> _Description of the task_
Below is a listing from which only part is wanted; return exactly the lines from the one with "Open the hamburger menu in header" up to and including the one with "Screen dimensions: 794x612".

> _Records shown_
┄┄┄┄┄┄┄┄┄┄

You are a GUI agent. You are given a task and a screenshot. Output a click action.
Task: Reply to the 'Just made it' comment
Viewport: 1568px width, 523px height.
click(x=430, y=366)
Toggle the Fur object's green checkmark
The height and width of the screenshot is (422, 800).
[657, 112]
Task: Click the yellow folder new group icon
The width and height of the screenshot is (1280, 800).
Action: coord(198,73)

┄┄┄┄┄┄┄┄┄┄

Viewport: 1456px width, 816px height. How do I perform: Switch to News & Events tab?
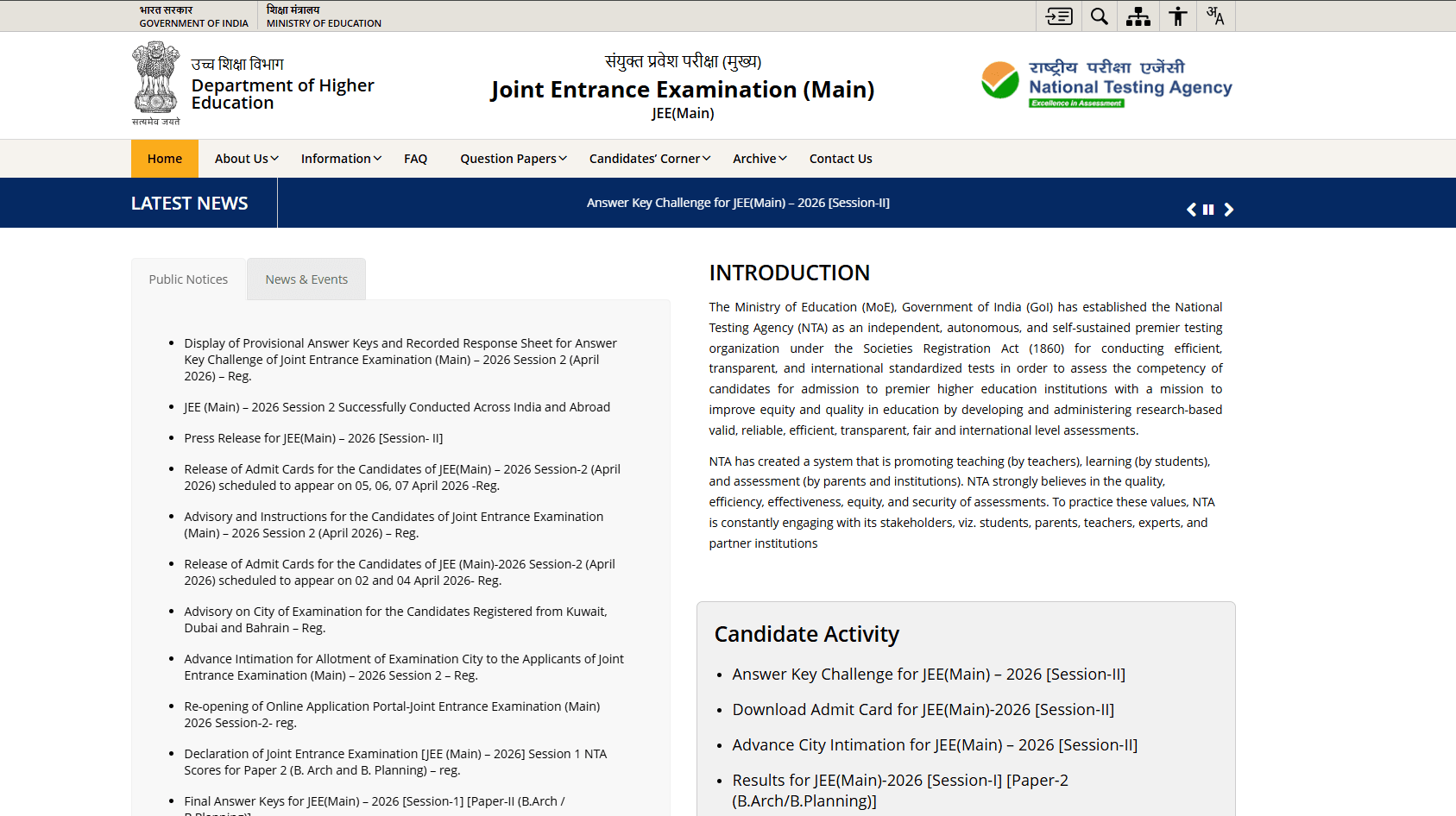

┄┄┄┄┄┄┄┄┄┄

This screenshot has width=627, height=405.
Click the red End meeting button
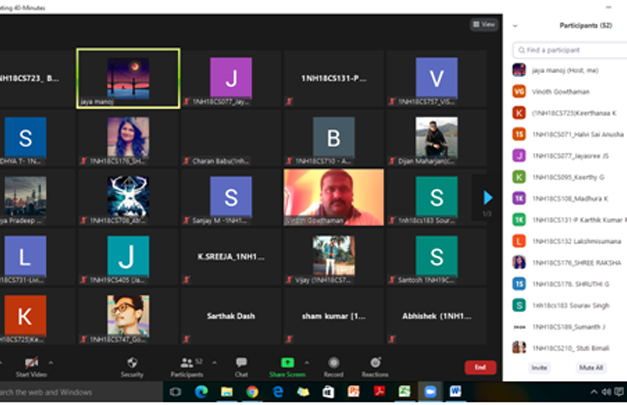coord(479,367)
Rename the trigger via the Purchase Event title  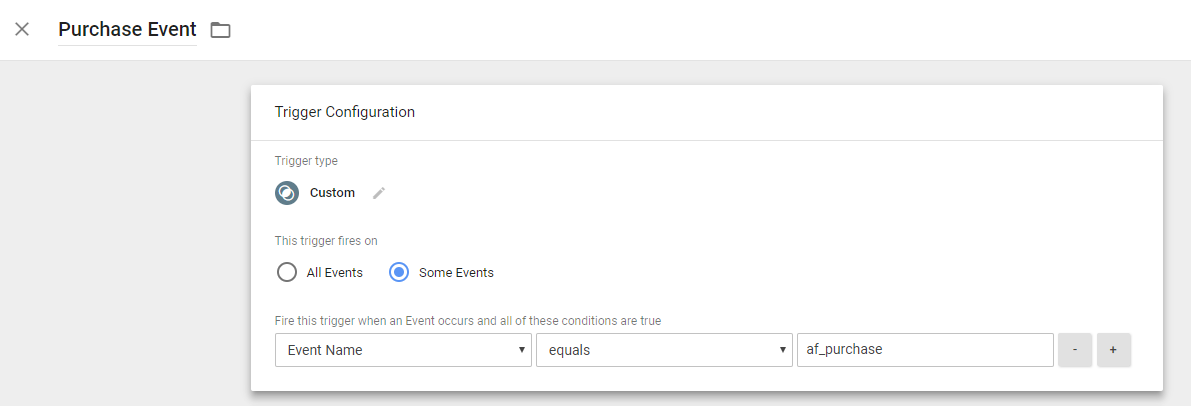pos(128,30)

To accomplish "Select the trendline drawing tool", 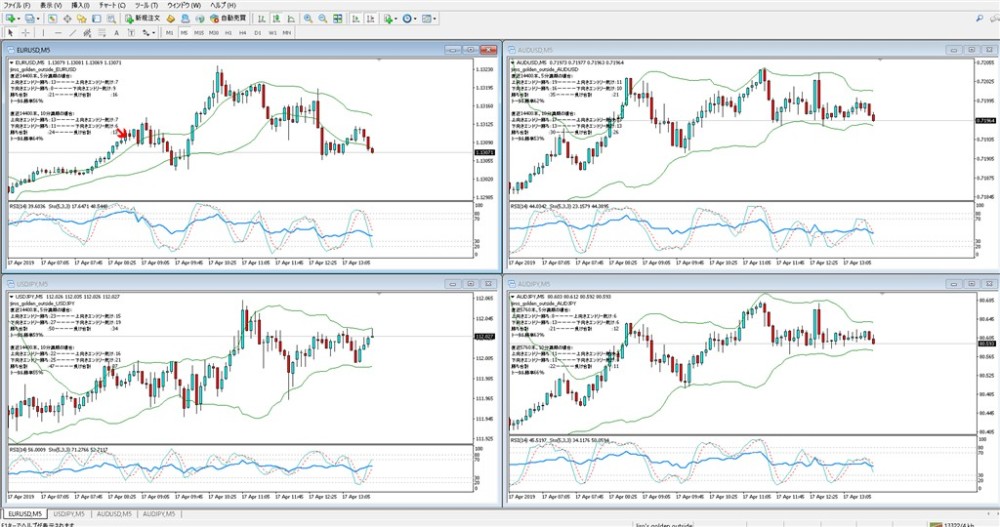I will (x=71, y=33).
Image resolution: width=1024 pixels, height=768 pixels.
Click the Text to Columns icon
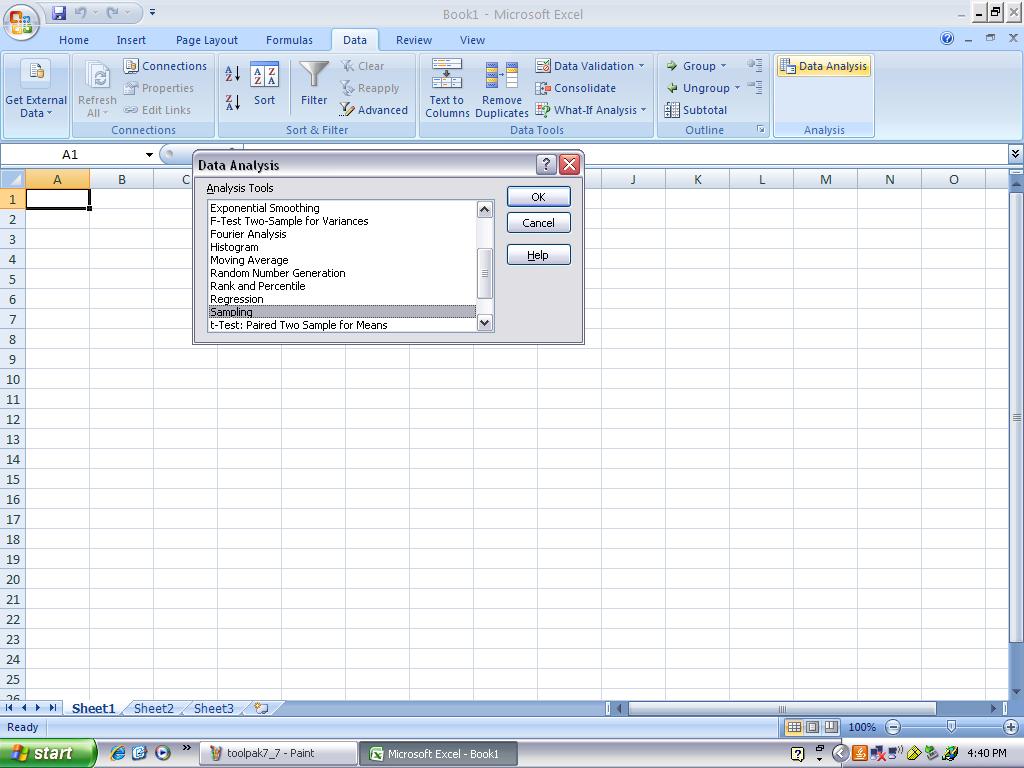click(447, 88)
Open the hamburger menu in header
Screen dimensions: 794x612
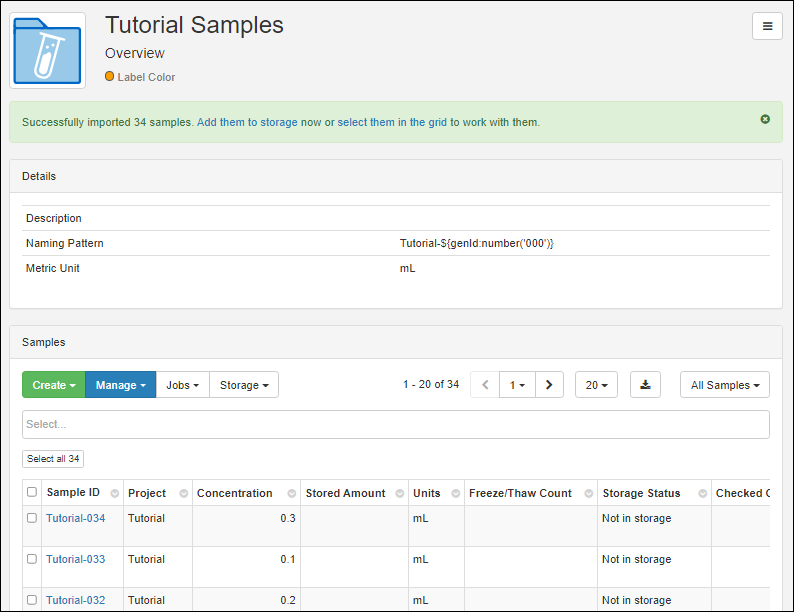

┄┄┄┄┄┄┄┄┄┄

> _Solution to the problem_
Open the hamburger menu in header
Screen dimensions: 794x612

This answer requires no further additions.